Ô pauvre corps ! jusqu’à quelle journée
Retiendras-tu mon ame emprisonnée
En tant de fers, la gardant qu’elle volle
Apres son bien, dont l’espoir me console ?

La seule mort a causé ma tristesse,
La seule mort y pourra mettre cesse,
Ne m’empeschant plus longuement de suivre
Cet autre moy, pour qui j’aimois à vivre.

Toute douceur de mon ame est bannie,
Je me consomme en langueur infinie,
Le ciel me fasche et rien ne peut me plaire
Que de mon mal la memoire ordinaire.

Fier accident que sans fin j’imagine !
Las ! qui l’eust creu ! qu’une grace divine,
Un port céleste, une beauté parfaite
Si prontement par la mort fust desfaite ?

Mais c’est l’erreur des œuvres de nature ;
Long-tans le beau sur la terre ne dure,
Le ciel jaloux aussi-tôt l’en retire,
Afin qu’en haut nos pensers il attire.

L’humaine vie à bon droit se compare
Aux vaines fleurs dont le printans se pare,
Au froid d’esté, au maillage d’automne,
Et au soleil quand l’hyver il rayonne.

Ta gloire, Amour, de tout point est tombée ;
La fiere mort ta trousse a desrobée,
Rompu tes traits, dont ma playe est sortie,
Brisé ton arc et ta flamme amortie.

Ne vante plus ta puissance indontée ;
Toute victoire à ce coup t’est ostée.
C’est maintenant qu’aveugle on te peut dire,
Ayant perdu l’astre de ton empire.

Ô triste avril ! à grand tort on t’appelle
Du plaisant nom d’Aphrodite la belle,
Mere d’Amour, par qui tout prend naissance,
Puis qu’en mon cœur tu meurtris l’esperance.

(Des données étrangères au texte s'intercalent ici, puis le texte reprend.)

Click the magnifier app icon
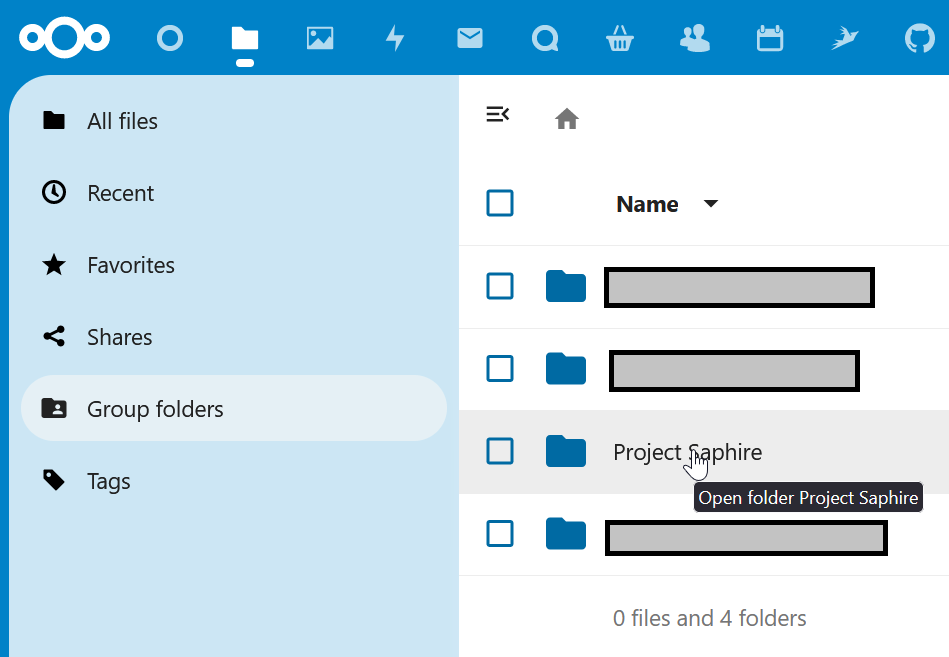 click(x=545, y=37)
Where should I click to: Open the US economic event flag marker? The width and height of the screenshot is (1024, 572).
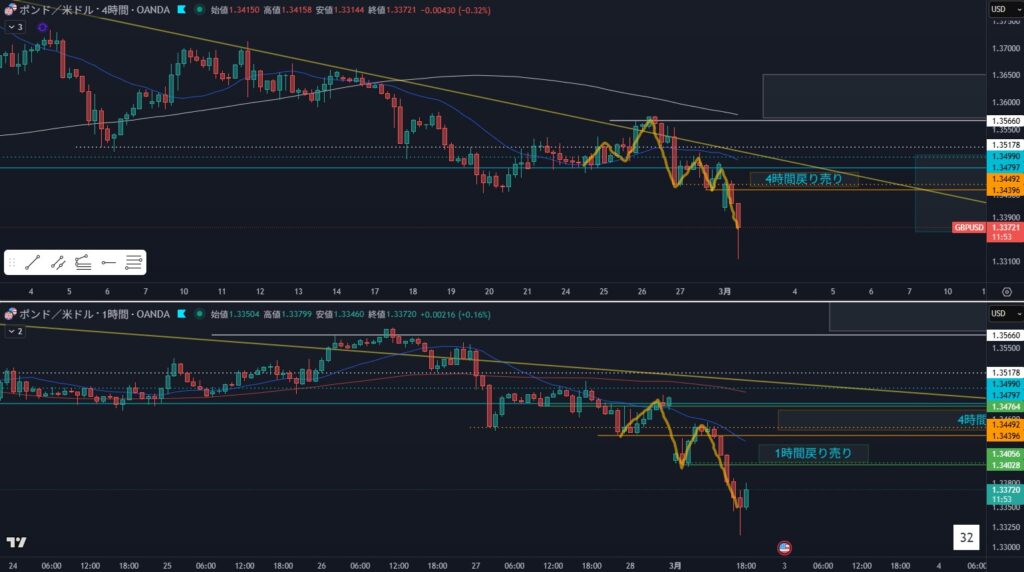point(784,548)
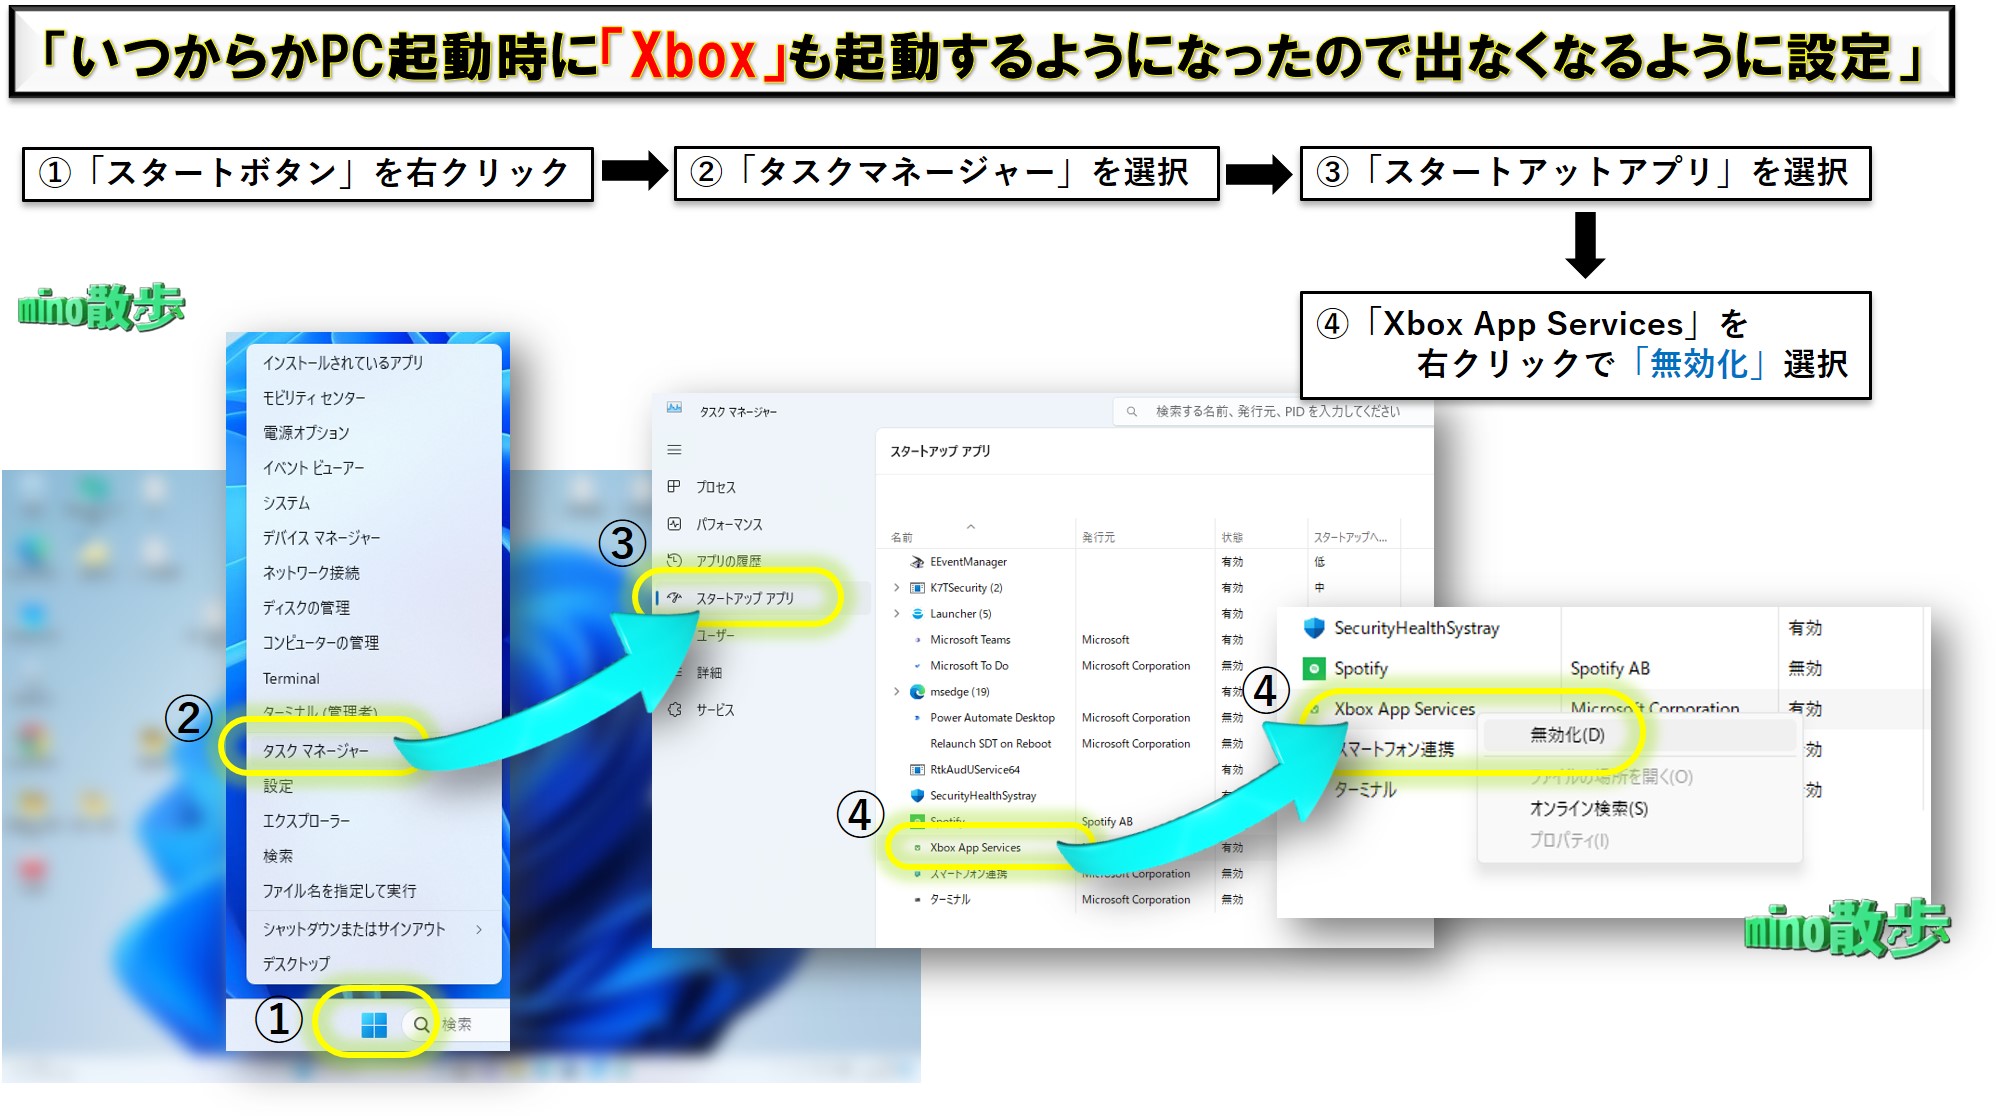Open シャットダウンまたはサインアウト submenu arrow
The image size is (1996, 1116).
(x=479, y=929)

Las ! que me sert ta saison tant aimée,
Qui le printans est des autres nommée,
Si pour serain ou pour chaleur qu’il face,
Je ne sens rien que nuages et glace ?

Champs, prez et bois prennent tous couleur verte,
Seul par le noir je tesmoigne ma perte,
Et n’ay pour fleurs, en mon ame amassées,
Que soucy double et fascheuses pensées.